A visão, em seguida, desapareceu com a mesma instantaneidade com que se
mostrara; às meditações sobre o passado e o futuro, sucedeu em mim vivo
interesse pelas condições atuais.
Eu ouvira dizer aos espíritas que os Espíritos desencarnados eram acolhidos
no mundo espiritual pelos seus parentes, ou por seus Espíritos guardiães. Não
vendo ninguém perto de mim, conclui que os espíritas se haviam enganado. Mas,
apenas este pensamento me atravessou o espírito, vi dois Espíritos que me eram
desconhecidos e para os quais me senti atraído por um sentimento de afinidade.

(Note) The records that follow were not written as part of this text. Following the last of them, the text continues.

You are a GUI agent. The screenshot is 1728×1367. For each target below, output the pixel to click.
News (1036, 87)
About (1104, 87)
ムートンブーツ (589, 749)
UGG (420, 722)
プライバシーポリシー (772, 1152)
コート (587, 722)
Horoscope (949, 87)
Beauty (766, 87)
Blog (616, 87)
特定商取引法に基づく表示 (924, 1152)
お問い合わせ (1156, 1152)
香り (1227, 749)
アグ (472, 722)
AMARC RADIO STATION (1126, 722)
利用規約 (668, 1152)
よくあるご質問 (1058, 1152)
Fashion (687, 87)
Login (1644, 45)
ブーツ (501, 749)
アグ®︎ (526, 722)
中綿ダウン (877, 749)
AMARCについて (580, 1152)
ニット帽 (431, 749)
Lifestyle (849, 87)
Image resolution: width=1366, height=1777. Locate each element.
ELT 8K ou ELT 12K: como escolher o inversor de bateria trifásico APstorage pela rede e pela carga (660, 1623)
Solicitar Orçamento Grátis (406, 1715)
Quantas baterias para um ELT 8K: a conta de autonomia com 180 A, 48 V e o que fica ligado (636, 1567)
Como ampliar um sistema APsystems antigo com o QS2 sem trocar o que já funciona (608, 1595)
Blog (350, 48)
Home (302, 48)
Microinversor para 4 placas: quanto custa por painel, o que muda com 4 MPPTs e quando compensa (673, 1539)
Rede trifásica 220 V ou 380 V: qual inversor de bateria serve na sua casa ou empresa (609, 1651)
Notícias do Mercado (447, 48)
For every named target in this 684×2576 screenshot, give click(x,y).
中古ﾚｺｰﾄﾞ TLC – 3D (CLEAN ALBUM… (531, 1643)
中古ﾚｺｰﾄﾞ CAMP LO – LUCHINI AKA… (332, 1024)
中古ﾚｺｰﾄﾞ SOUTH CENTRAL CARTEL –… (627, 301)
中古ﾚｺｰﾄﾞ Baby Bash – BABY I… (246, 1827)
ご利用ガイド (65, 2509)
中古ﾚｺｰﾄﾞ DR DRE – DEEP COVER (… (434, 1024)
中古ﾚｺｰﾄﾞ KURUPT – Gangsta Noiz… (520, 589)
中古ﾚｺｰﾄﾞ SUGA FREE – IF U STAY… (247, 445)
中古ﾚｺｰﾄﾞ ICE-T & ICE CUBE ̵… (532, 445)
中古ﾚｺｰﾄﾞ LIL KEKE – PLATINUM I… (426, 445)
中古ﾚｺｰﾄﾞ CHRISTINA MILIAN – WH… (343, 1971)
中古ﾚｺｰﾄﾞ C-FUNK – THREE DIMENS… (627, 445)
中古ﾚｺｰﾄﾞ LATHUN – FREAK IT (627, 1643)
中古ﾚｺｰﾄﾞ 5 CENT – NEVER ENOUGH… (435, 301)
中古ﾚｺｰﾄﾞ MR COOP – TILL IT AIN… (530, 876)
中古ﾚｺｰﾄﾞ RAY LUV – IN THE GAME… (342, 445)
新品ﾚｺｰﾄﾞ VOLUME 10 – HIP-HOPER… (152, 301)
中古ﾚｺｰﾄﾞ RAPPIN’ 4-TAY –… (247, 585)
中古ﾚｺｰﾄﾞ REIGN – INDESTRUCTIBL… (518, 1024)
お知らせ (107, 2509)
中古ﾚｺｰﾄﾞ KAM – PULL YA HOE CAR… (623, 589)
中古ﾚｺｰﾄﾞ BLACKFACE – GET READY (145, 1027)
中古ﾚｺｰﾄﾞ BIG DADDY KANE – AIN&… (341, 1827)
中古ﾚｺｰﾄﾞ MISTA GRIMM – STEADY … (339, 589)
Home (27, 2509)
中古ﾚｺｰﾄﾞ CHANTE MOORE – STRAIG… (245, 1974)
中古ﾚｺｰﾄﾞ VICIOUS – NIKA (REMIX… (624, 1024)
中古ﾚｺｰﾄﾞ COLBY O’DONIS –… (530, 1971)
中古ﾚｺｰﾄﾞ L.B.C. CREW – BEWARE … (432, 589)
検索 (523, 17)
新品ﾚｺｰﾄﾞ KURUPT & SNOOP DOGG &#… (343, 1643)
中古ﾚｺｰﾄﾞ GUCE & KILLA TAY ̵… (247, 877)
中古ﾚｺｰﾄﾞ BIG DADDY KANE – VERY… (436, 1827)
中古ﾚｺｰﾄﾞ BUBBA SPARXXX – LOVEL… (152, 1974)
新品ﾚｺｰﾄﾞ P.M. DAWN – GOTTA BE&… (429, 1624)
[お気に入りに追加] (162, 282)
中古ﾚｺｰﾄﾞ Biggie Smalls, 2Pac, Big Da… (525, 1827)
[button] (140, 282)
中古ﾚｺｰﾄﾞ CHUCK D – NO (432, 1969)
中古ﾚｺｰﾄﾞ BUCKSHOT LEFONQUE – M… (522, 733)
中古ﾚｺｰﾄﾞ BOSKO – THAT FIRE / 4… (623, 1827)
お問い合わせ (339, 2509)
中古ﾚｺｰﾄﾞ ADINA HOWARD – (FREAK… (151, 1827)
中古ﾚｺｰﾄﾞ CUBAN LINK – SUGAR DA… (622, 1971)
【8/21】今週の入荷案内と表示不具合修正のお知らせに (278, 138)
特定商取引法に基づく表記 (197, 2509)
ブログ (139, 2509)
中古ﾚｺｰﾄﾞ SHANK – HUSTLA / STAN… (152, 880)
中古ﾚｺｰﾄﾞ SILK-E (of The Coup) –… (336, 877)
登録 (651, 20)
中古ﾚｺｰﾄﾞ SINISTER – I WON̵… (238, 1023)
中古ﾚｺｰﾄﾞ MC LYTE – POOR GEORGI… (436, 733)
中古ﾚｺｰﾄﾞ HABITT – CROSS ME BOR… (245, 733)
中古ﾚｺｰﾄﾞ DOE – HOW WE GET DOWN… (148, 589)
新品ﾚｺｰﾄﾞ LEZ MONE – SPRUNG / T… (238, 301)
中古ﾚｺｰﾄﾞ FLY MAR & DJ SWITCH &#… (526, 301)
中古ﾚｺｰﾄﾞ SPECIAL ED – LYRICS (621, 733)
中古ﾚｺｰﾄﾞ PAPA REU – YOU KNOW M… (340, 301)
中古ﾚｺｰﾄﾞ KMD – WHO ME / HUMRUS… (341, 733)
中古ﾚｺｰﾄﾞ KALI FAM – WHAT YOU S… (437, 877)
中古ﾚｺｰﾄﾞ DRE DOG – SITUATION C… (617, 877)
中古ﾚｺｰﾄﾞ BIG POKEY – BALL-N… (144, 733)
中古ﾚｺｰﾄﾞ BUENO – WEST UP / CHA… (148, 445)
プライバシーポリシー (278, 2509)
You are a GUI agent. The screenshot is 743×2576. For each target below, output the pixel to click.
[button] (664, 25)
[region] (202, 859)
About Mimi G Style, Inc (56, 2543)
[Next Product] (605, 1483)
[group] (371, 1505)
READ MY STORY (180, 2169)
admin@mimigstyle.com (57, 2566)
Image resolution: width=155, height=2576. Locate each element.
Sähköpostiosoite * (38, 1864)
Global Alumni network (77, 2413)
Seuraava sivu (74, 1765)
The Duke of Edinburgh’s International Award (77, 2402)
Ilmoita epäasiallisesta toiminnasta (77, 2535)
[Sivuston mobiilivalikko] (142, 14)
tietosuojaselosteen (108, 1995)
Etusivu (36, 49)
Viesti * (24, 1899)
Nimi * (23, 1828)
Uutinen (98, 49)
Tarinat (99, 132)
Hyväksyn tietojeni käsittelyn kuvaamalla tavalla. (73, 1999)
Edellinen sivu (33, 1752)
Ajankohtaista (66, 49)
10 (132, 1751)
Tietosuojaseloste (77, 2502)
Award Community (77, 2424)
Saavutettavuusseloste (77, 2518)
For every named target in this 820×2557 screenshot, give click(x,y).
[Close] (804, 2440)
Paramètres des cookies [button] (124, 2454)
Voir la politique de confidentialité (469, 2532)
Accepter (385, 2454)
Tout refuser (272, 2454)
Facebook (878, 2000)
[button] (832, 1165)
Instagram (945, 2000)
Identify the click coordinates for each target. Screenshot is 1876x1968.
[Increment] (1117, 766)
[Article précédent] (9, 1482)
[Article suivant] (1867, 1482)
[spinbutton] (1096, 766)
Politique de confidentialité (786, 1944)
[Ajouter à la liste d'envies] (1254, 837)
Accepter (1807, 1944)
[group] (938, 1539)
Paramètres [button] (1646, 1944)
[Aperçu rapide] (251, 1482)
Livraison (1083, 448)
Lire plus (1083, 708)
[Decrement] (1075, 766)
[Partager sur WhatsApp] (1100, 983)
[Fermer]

Soube que tinham sido homens muito instruídos e inteligentes, mas que, como eu,
não haviam cogitado de desenvolver em si os princípios elevados da
espiritualidade. Chamaram-me pelo meu nome, embora não o houvesse eu
pronunciado, e me acolheram com uma familiaridade tão benévola, que me senti
agradavelmente reconfortado. Com eles deixei o meio onde desencarnara e onde me
conservara até aquele momento. Pareceu-me nebulosa a paisagem que atravessei;
mas dentro dessa meia obscuridade, fui conduzido a um lugar onde vi reunidos
numerosos Espíritos, entre os quais muitos havia que eu conhecera em vida e que
tinham morrido havia há algum tempo. . .
Notarei que no último parágrafo
do episódio precedente se encontra um outro dos detalhes secundários habituais,
que se diferenciam mais ou menos nas descrições de tantos Espíritos que se
comunicam. Esse detalhe achará sua razão de ser nas condições espirituais, bem
pouco evolvidas, do defunto autor da mensagem. Geralmente, nas de revelações
transcendentais, se lê que os Espíritos dos mortos entram num meio mais ou
menos radioso, onde são acolhidos pelos Espíritos de seus parentes. Aqui se vê,
ao contrário, que o Espírito comunicante se encontrou em um meio nuvioso, onde
foi acolhido amistosamente por dois Espíritos que lhe eram desconhecidos, mas
que guardavam afinidade com ele, do ponto de vista das condições espirituais. E
fácil de arguir que este aparente desacordo entre as primeiras impressões desse
Espírito desencarnado e outras muitas mais frequentes dependa da circunstancia
de que, como ele próprio o diz, se descuidara em vida de desenvolver em si o
elemento espiritual e que os Espíritos que lhe foram ao encontro se achavam nas
mesmas condições. Daí resultou que, pela lei de afinidade, um meio de luz não
se adaptava às condições transitórias, mas obscurecidas, de seus Espíritos.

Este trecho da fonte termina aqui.